In 2000, there were 290 workers who commuted into the municipality and 614 workers who commuted away. The municipality is a net exporter of workers, with about 2.1 workers leaving the municipality for every one entering. Of the working population, 10.8% used public transportation to get to work, and 61.5% used a private car.

==Religion==
From the 2000 census, 249 or 15.7% were Roman Catholic, while 1,078 or 67.9% belonged to the Swiss Reformed Church. Of the rest of the population, there were 4 members of an Orthodox church (or about 0.25% of the population), there were 3 individuals (or about 0.19% of the population) who belonged to the Christian Catholic Church, and there were 75 individuals (or about 4.72% of the population) who belonged to another Christian church. There was 1 individual who was Jewish, and 24 (or about 1.51% of the population) who were Islamic. There were 4 individuals who were Buddhist and 18 individuals who were Hindu. 128 (or about 8.06% of the population) belonged to no church, are agnostic or atheist, and 41 individuals (or about 2.58% of the population) did not answer the question.

==Education==
In Arch about 710 or (44.7%) of the population have completed non-mandatory upper secondary education, and 128 or (8.1%) have completed additional higher education (either university or a Fachhochschule). Of the 128 who completed tertiary schooling, 74.2% were Swiss men, 21.1% were Swiss women, 3.9% were non-Swiss men.

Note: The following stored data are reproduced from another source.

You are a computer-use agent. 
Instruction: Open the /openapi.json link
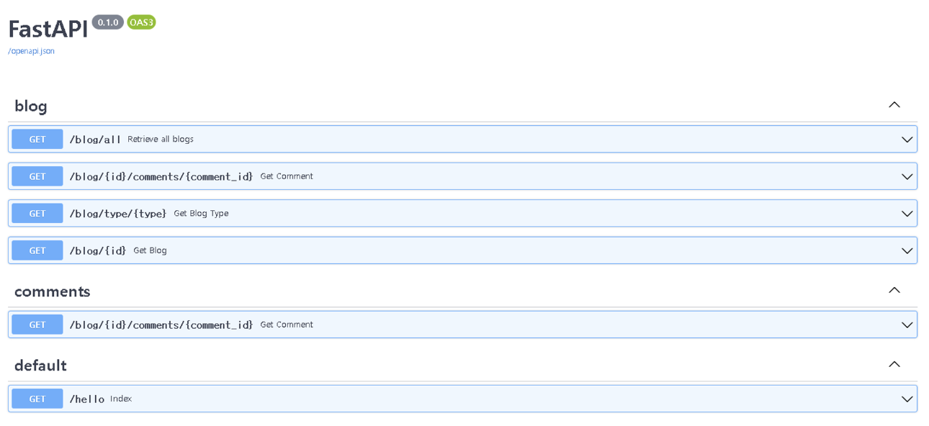31,51
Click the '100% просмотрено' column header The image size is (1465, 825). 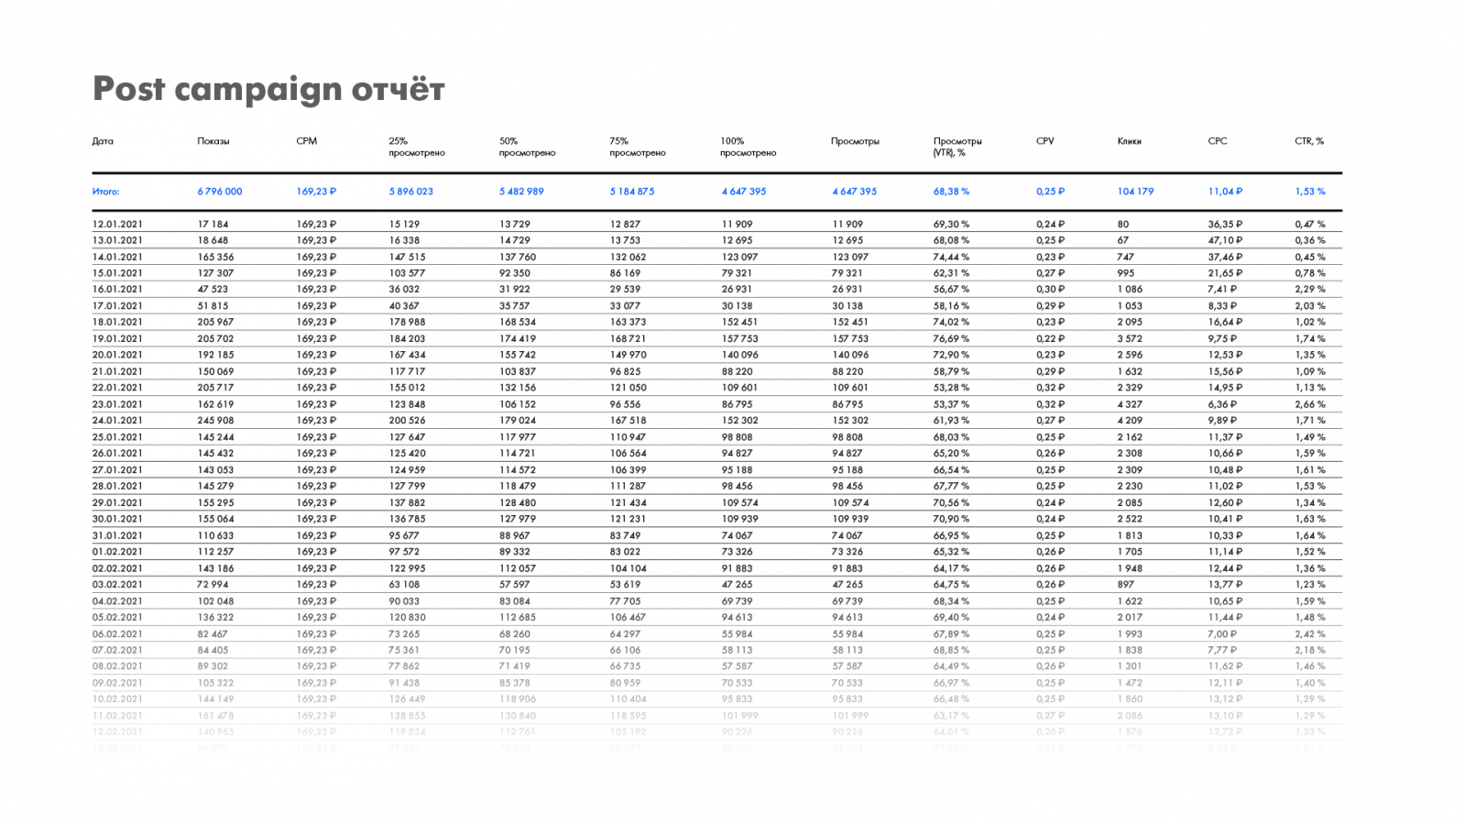(748, 147)
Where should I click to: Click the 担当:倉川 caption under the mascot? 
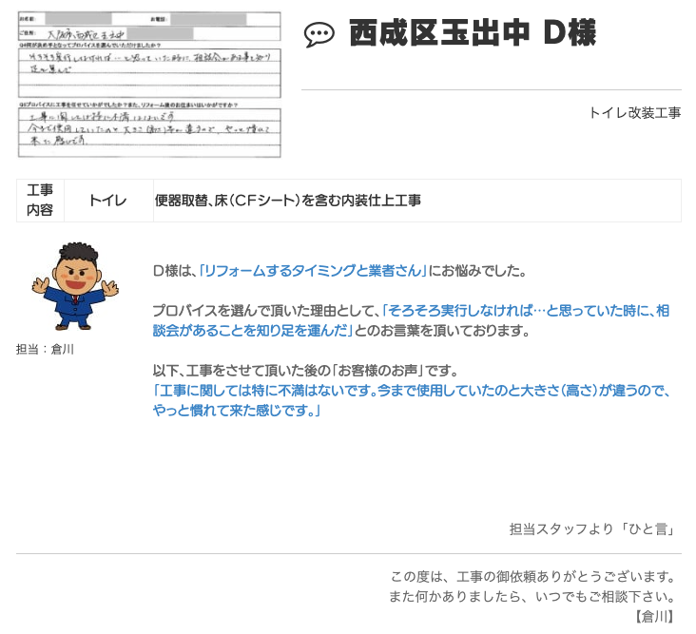(45, 349)
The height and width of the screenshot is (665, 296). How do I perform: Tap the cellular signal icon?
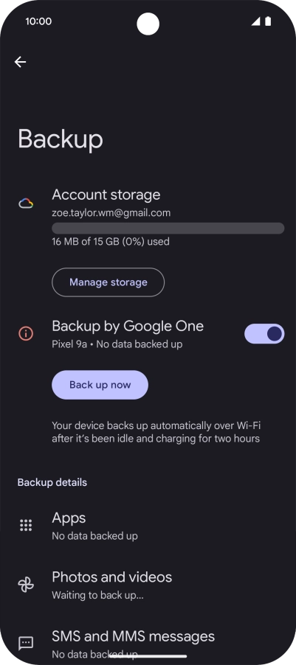(255, 21)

The Canton of Bern school system provides one year of non-obligatory Kindergarten, followed by six years of Primary school. This is followed by three years of obligatory lower Secondary school where the students are separated according to ability and aptitude. Following the lower Secondary students may attend additional schooling or they may enter an apprenticeship.

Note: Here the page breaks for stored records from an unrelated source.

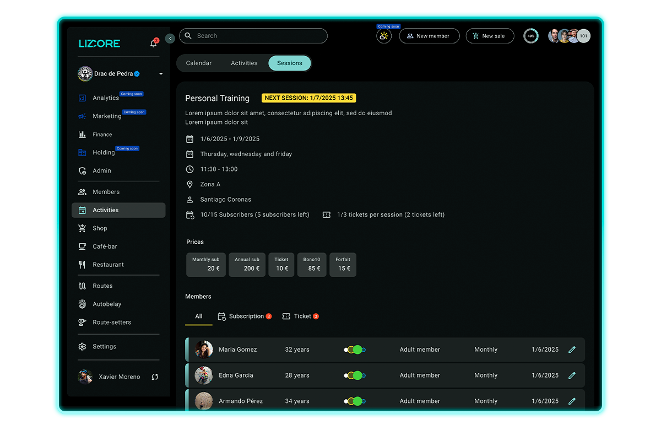Click into the Search field

253,36
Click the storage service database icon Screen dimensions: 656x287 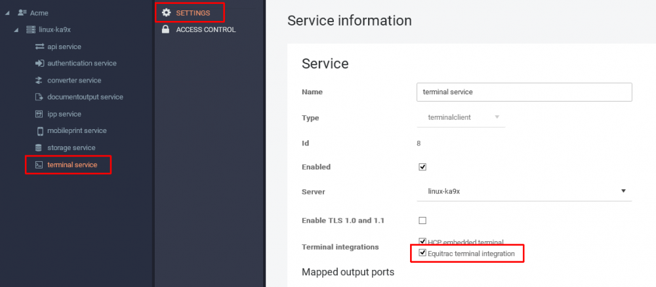[39, 148]
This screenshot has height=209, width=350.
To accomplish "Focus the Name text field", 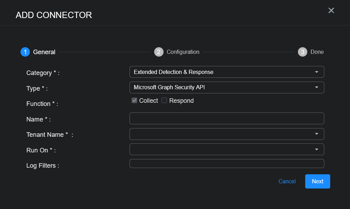I will 226,118.
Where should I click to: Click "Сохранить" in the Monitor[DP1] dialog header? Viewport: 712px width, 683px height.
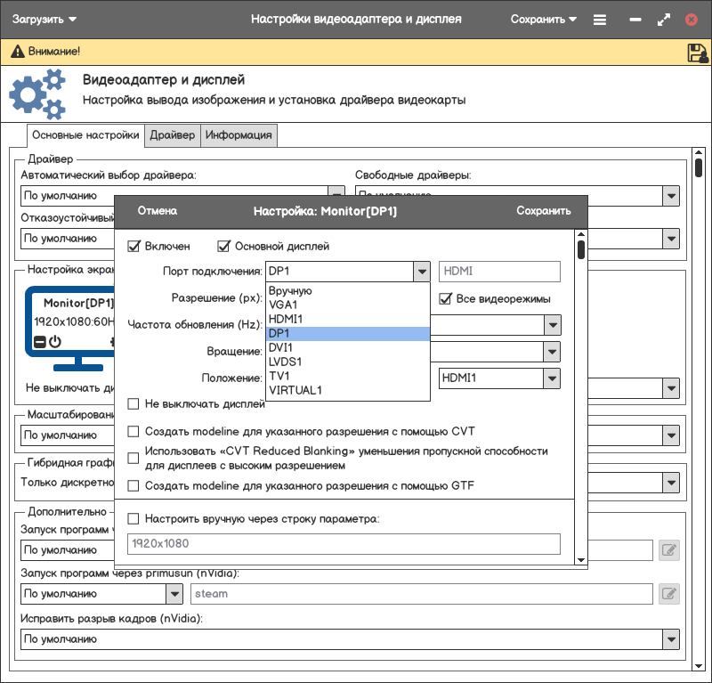(543, 211)
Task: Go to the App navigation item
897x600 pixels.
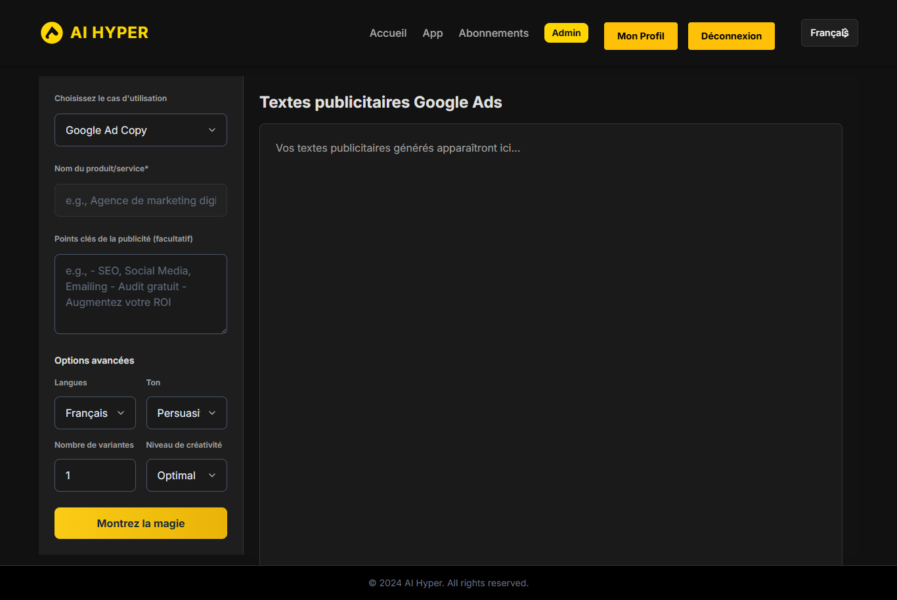Action: point(432,33)
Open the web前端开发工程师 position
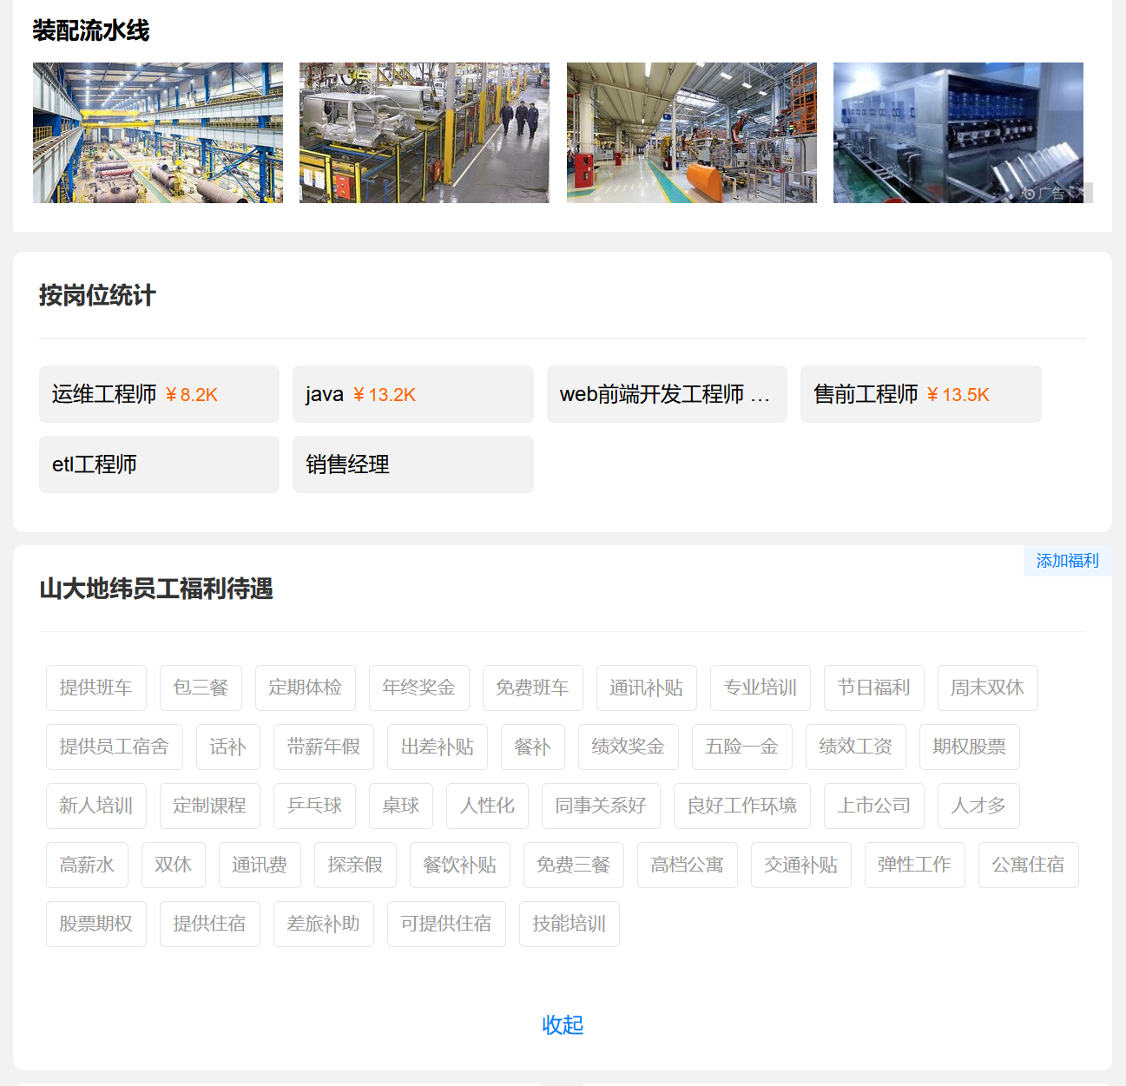The width and height of the screenshot is (1126, 1086). click(666, 394)
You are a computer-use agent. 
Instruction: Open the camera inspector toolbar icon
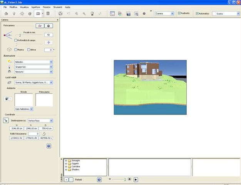(x=38, y=13)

During the 2009-10 school year, there were a total of 232 students attending classes in Arch. There were 2 kindergarten classes with a total of 29 students in the municipality. Of the kindergarten students, 3.4% were permanent or temporary residents of Switzerland (not citizens) and 13.8% have a different mother language than the classroom language. The municipality had 6 primary classes and 105 students. Of the primary students, 6.7% were permanent or temporary residents of Switzerland (not citizens) and 4.8% have a different mother language than the classroom language. During the same year, there were 6 lower secondary classes with a total of 98 students. There were 5.1% who were permanent or temporary residents of Switzerland (not citizens) and 4.1% have a different mother language than the classroom language.

As of 2000, there were 83 students in Arch who came from another municipality, while 85 residents attended schools outside the municipality.